The capital goods sector, which boasts corporate majors such as Bhel and L&T, is bearing the brunt of slowdown in the capital expenditure (capex) cycle.

L&T underscores cap goods hellhole

The capital goods sector, which boasts corporate majors such as Bhel and L&T, is bearing the brunt of slowdown in the capital expenditure (capex) cycle. This L&T’s fiscal 2012 results, announced on Monday, have confirmed.
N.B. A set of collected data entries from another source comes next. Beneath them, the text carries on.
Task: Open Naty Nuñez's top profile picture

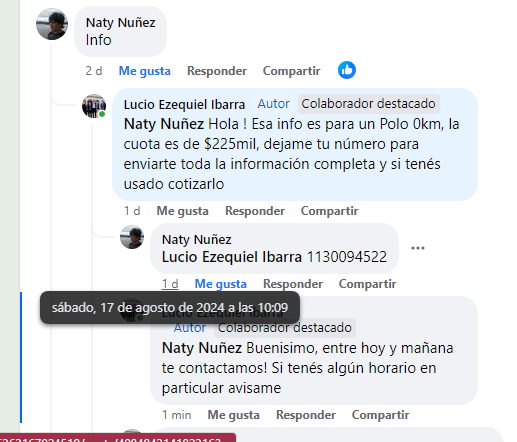Action: (x=52, y=24)
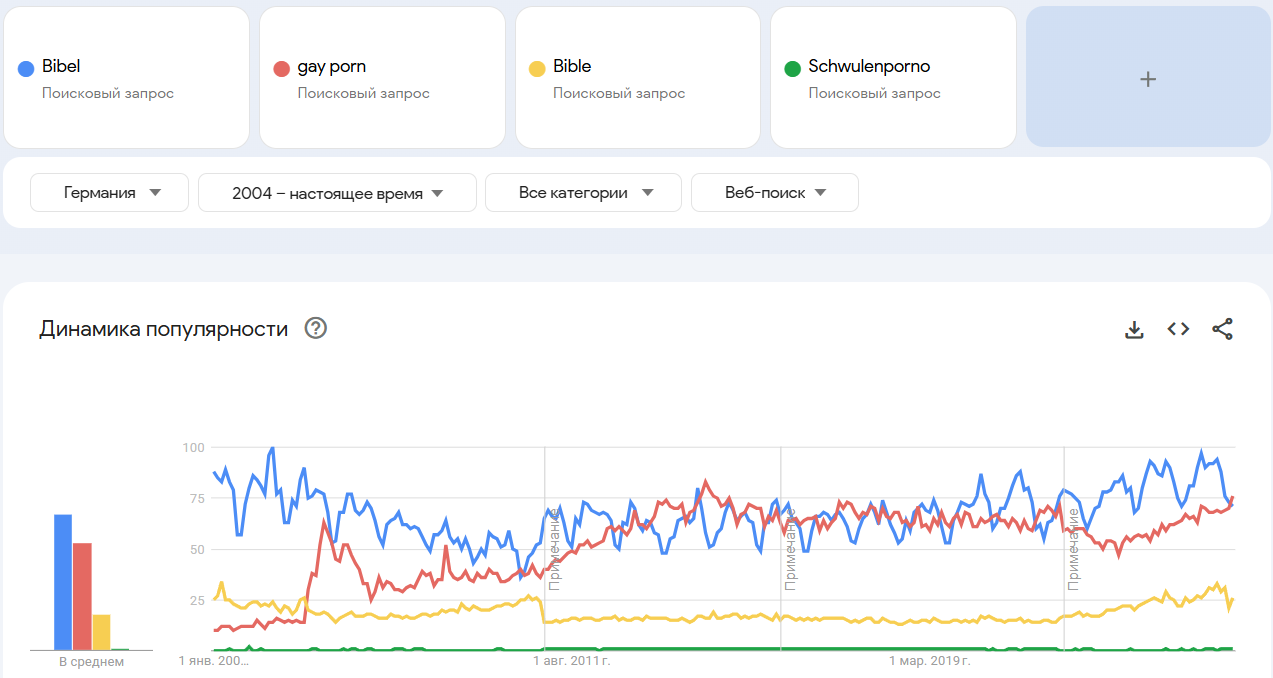1273x678 pixels.
Task: Open the Все категории dropdown
Action: coord(583,193)
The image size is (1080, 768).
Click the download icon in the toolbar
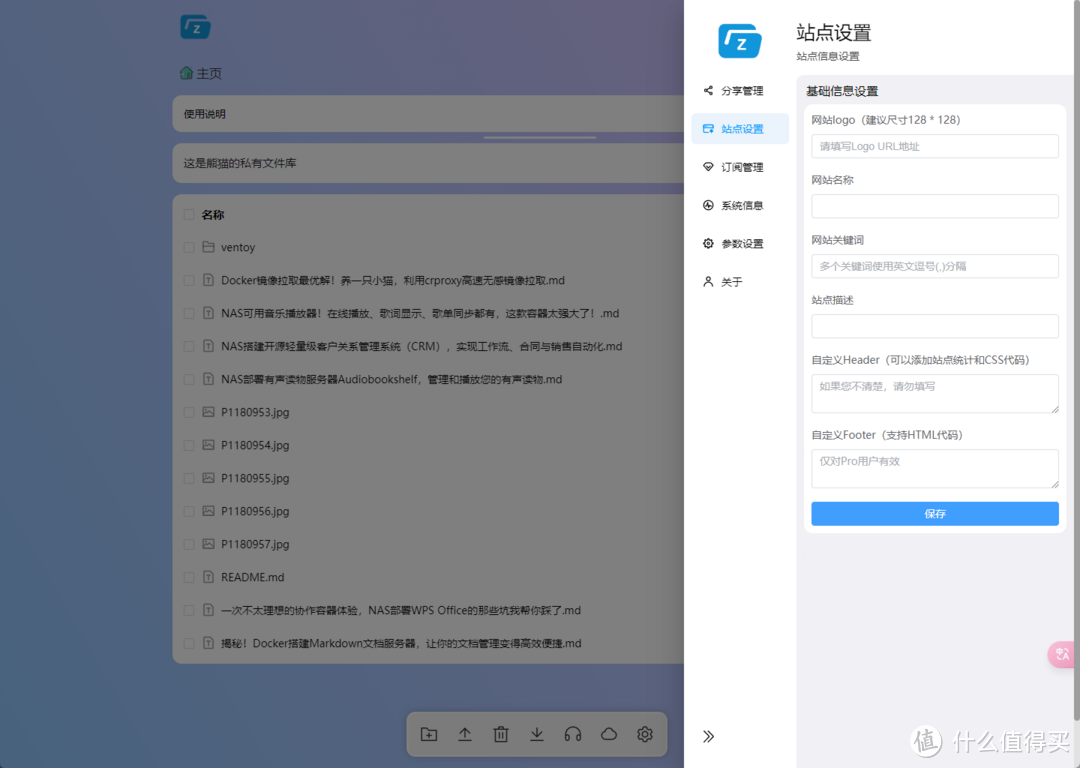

New orders at L&T declined 12% to Rs70,574 crore, lower than the forecast Rs83,000 crore. The corresponding decline in the last quarter is 30%. R Shankar Raman, CFO of L&T, said, “Decelerating growth momentum across the sectors during 2011-12 led to deferment of capital expenditure and fresh investment decisions which led to decline in order inflows for FY12.”   
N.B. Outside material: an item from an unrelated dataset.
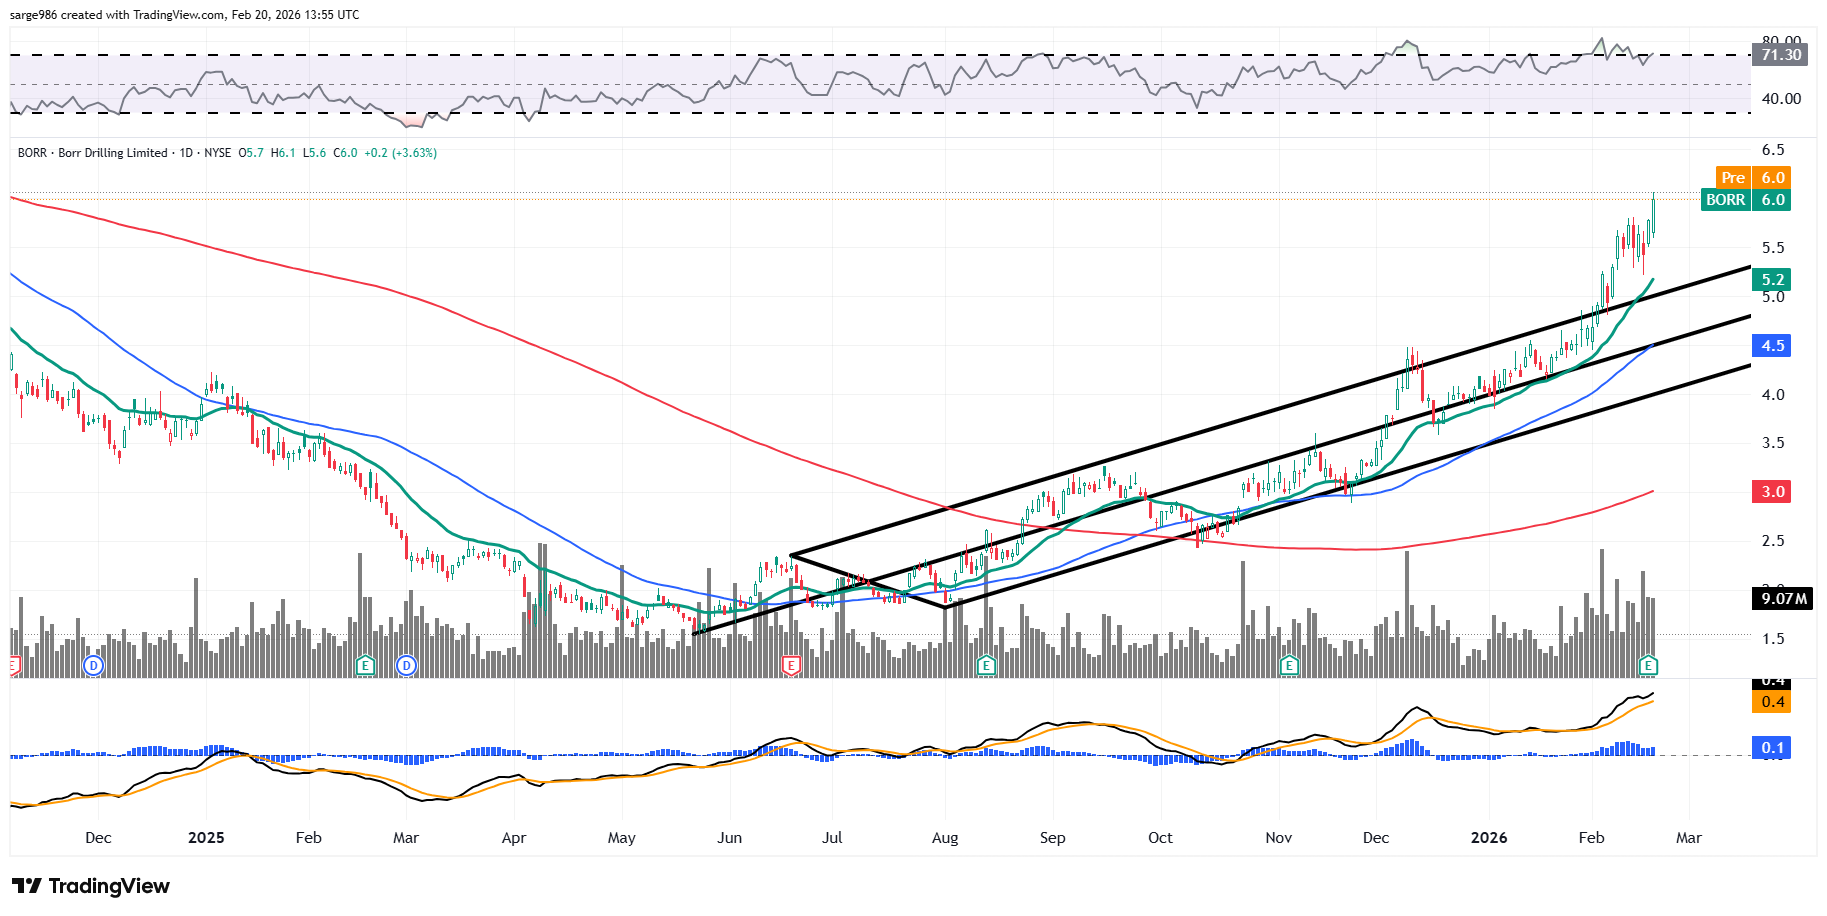Select the blue 4.5 moving average label

(1772, 346)
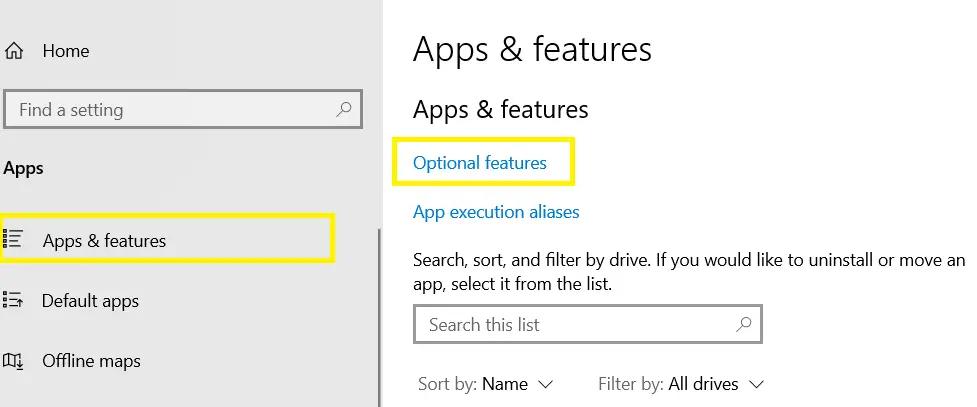Click the sidebar vertical scrollbar
977x407 pixels.
pos(379,317)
Most of the capital goods companies manufacture power sector equipment and hence are order book-dependent. New orders for Siemens, Thermax and Voltas have declined on-year, indicating delays in capacity addition in the power sector. The yawning gap between new orders and guidance given by major companies indicates tough times ahead.

Although L&T reported a healthy 21% revenue growth and 13% net profit growth and offered guidance of 15-20% growth in order intake and revenue for fiscal 2013, analysts are a bit sceptical.

“It’s very difficult to get orders in this kind of macroeconomic scenario. At the beginning of the last fiscal, L&T gave a guidance of 15% increase in order inflow. This figure was revised to 5% during the second quarter of last fiscal. Today, we all know that L&T, in fact, registered a decline of 12%. So, very optimistic guidance is one thing and achieving that figure quite another,” said an analyst.

But Raman disagreed, saying a large order book and diversified business verticals, mean L&T can sustain revenue growth momentum in the medium term.

L&T, he said, is focusing on overseas markets, especially the Middle East, which will likely offset the deficit in order inflow in India.

Nitin Arora, senior analyst, Angel Broking, said that investments across various sectors have substantially decelerated due to the deteriorating macroeconomic environment. But, with numerous headwinds troubling the power sector, the boiler-turbine-generator (BTG) space has come to a virtual standstill. This could be discerned from absence of new orders and erosion of margins of capital goods companies in last fiscal.

New orders have also declined sharply at Bhel, from Rs60,507 crore in 2010-11 to Rs22,096 crore last fiscal (as per provisional data).

“This is a 64% decline in order intake in just one year. Such a massive decline will negatively impact revenues in FY14,” said Rabindranath Naik, lead analyst at SBI Cap Securities.

As a similar tale unfolded at Thermax, Voltas, Siemens and elsewhere, companies blamed a combination of factors: coal linkage, land and environment clearances, high interest rates, tighter liquidity, capex delays at many power companies, delays in capacity addition in the power sector, excess capacity and weak replacement demand in industries like steel, cement, oil and gas, and lower investment in the infrastructure sector.

Overall, the Street is unanimous that 2011-12 was one of the worst years for capital goods companies, in terms of low order inflow and erosion of margins.